TASK OBJECTIVE:
Return every nonblank line of the entries below as a JSON array of strings, one string per line, in their original order.

MATERIAL TO PROCESS:
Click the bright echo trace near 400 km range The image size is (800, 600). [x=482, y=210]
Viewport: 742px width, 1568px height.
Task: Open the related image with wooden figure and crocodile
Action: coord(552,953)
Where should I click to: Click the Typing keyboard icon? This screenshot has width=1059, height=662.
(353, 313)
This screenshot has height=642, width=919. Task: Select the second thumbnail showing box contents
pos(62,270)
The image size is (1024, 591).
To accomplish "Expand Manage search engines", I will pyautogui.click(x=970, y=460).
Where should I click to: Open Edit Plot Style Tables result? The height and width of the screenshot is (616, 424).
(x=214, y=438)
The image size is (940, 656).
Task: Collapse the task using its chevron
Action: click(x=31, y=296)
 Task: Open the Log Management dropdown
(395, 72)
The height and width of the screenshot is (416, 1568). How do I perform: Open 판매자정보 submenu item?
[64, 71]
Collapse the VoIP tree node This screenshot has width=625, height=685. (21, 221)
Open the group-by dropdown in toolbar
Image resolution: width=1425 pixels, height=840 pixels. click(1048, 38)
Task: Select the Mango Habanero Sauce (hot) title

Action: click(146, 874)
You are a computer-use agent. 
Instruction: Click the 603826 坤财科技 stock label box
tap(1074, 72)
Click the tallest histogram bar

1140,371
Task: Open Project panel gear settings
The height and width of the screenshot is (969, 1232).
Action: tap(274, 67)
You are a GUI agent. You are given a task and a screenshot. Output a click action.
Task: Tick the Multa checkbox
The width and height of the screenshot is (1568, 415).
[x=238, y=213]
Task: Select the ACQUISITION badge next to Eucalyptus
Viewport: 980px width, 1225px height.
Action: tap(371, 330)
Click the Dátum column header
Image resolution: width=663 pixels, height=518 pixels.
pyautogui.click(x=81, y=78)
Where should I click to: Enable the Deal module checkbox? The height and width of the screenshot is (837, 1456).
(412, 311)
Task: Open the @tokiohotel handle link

EXPECTED ANSWER:
[
  "Click the bright echo trace near 400 km range The image size is (800, 600). [x=482, y=210]",
  "Viewport: 742px width, 1568px height.",
  "Task: Open the related image with wooden figure and crocodile",
  "Action: coord(552,953)",
  "Where should I click to: Click the Typing keyboard icon? This screenshot has width=1059, height=662.",
  "(353, 313)",
  "This screenshot has height=642, width=919. Task: Select the second thumbnail showing box contents",
  "pos(62,270)",
  "The image size is (1024, 591).",
  "To accomplish \"Expand Manage search engines\", I will pyautogui.click(x=970, y=460).",
  "Where should I click to: Open Edit Plot Style Tables result? The height and width of the screenshot is (616, 424).",
  "(x=214, y=438)",
  "The image size is (940, 656).",
  "Task: Collapse the task using its chevron",
  "Action: click(x=31, y=296)",
  " Task: Open the Log Management dropdown",
  "(395, 72)",
  "The height and width of the screenshot is (416, 1568). How do I perform: Open 판매자정보 submenu item?",
  "[64, 71]",
  "Collapse the VoIP tree node This screenshot has width=625, height=685. (21, 221)",
  "Open the group-by dropdown in toolbar",
  "Image resolution: width=1425 pixels, height=840 pixels. click(1048, 38)",
  "Task: Select the Mango Habanero Sauce (hot) title",
  "Action: click(146, 874)",
  "You are a computer-use agent. ",
  "Instruction: Click the 603826 坤财科技 stock label box",
  "tap(1074, 72)",
  "Click the tallest histogram bar",
  "1140,371",
  "Task: Open Project panel gear settings",
  "The height and width of the screenshot is (969, 1232).",
  "Action: tap(274, 67)",
  "You are a GUI agent. You are given a task and a screenshot. Output a click action.",
  "Task: Tick the Multa checkbox",
  "The width and height of the screenshot is (1568, 415).",
  "[x=238, y=213]",
  "Task: Select the ACQUISITION badge next to Eucalyptus",
  "Viewport: 980px width, 1225px height.",
  "Action: tap(371, 330)",
  "Click the Dátum column header",
  "Image resolution: width=663 pixels, height=518 pixels.",
  "pyautogui.click(x=81, y=78)",
  "Where should I click to: Enable the Deal module checkbox? The height and width of the screenshot is (837, 1456).",
  "(412, 311)",
  "Task: Open the @tokiohotel handle link"
]